[[ DATA SHOWN, beginning ]]

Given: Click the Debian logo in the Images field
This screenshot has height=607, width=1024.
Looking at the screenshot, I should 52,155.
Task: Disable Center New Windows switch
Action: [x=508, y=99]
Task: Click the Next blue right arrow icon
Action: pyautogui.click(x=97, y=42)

[[ DATA SHOWN, end ]]

YOUR TASK:
The records above must be retyped in full, exactly.

FINISHED TASK:
Given: Click the Debian logo in the Images field
This screenshot has height=607, width=1024.
Looking at the screenshot, I should 52,155.
Task: Disable Center New Windows switch
Action: [x=508, y=99]
Task: Click the Next blue right arrow icon
Action: pyautogui.click(x=97, y=42)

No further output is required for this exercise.